Jimmy Stuart and Capra had worked together on Mr. Smith goes to Washington and You Can’t Take it with You. Stuart, who had spent the last four years flying bombing missions over Nazi Germany and had just been discharged, was reluctant to take the role, but Capra talked him into it. Capra now turned to filling in the role of Mary Bailey.  Initially, Capra wanted Jean Arthur, but ultimately chose Donna Reed. For the town of Bedford Falls, a three block set was constructed, complete with specially produced fake snow – it was one of the largest sets ever constructed at the time. Stuart and Reed immediately generated on-camera chemistry, best featured in the phone scene where George tells Mary he loves her.

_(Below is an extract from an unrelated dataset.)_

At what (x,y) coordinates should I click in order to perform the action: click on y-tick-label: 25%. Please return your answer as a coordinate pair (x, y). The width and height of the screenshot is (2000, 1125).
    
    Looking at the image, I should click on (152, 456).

In the scene, Stuart actually forgot a page of lines, but Capra was so impressed that he used the first take. 

After its long journey to the screen, It’s a Wonderful Life proved a modest box office success, making enough money to rank as twenty-sixth most profitable film of the year of four hundred released. It was also nominated for five Academy Awards but failed to win any and was quickly forgotten. The film was put into a studio vault for almost ten years. Then in 1951, the new medium of television began broadcasting this forgotten picture. In the ensuing decades that followed, It’s a Wonderful Life became a traditional, if not vital part of the holiday season for hundreds of thousands of TV viewers. Fan mail poured into Stuart and Capra, and the movie became one of the most critically acclaimed of all time. As recently as 2007, the American Film Institute placed it at number 20 on the 100 Greatest Films list. Its theme has been the plot for dozens of movies, books, stories and television shows, and it’s been referenced, honored and even parodied on programs like The Simpsons and South Park. Every TV fan knows a few of the famous lines from the now classic film.

Still, the visionary directing by Capra and the brilliant performances by Stuart, Reed, and the rest of the cast would never have happened, had it not been for a simple Christmas card.